A handicapped Quality function
Quality, an extremely important function, ideally has a holistic view of the entire NPI process. However, it often loses priority to time and cost considerations.
This is where the MES can enforce Design for Excellence (DFx) and Quality throughout the NPI project, just by the way in which it is configured. The right MES allows for each and every step which constitutes design, process and production functions to be validated, incorporating quality into the very DNA of the process.
With MES oversight in place, data is recorded at each instance of the development process. Defects and failures are reported and corrected with minimal decision lag. Successful executions get recorded for future reference; part and process-related information is also stored. As the PCBs take shape, graduating from a design to a prototype, the MES captures and controls every aspect of the process. This means quality is ever-present and predictability allows for minimum ECOs, driving the TTM to reduce, organically and rapidly.

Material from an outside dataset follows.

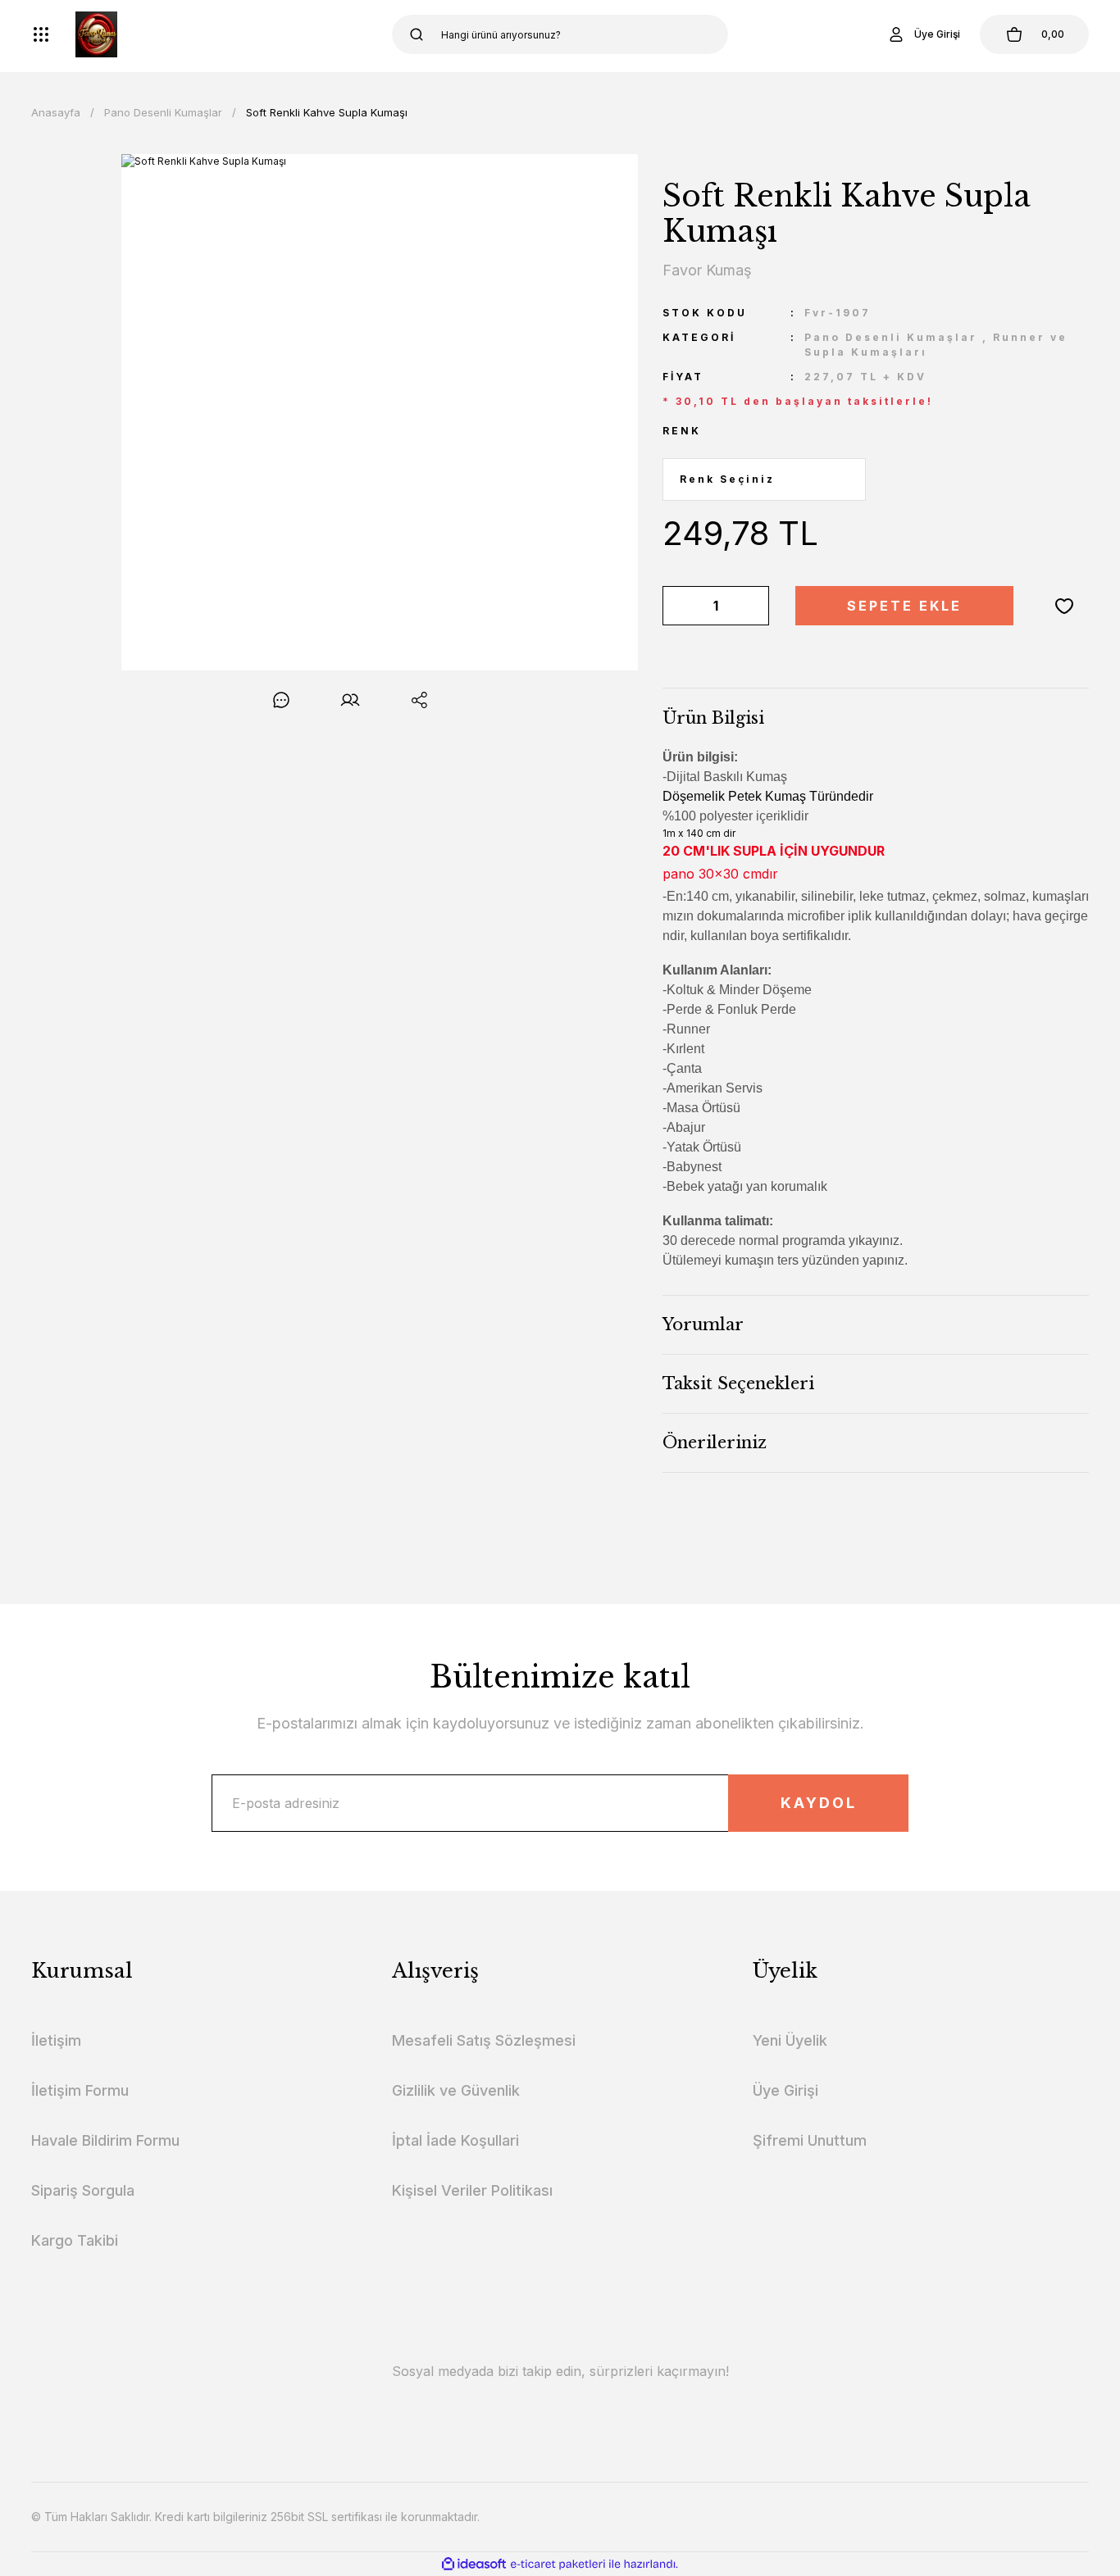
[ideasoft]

The MES, through its ability to integrate with other enterprise and operations applications, enables collaboration, communication and heightened responsiveness. The MES allows engineering departments to execute right first-time programs, document control and in-line quality, to better navigate through the design, PCB assembly, inspection and testing cycle. The MES acts as the centralized control infrastructure, which leverages raw manufacturing data through AI/ML and makes it information rich and actionable, thereby reducing TTM and improving specification compliance, manufacturability and yield.
In the end, it’s the MES that contributes to not only the integrity of the NPI process, but the platform for collaboration, visibility and performance. It’s the engine to speed TTM for NPI.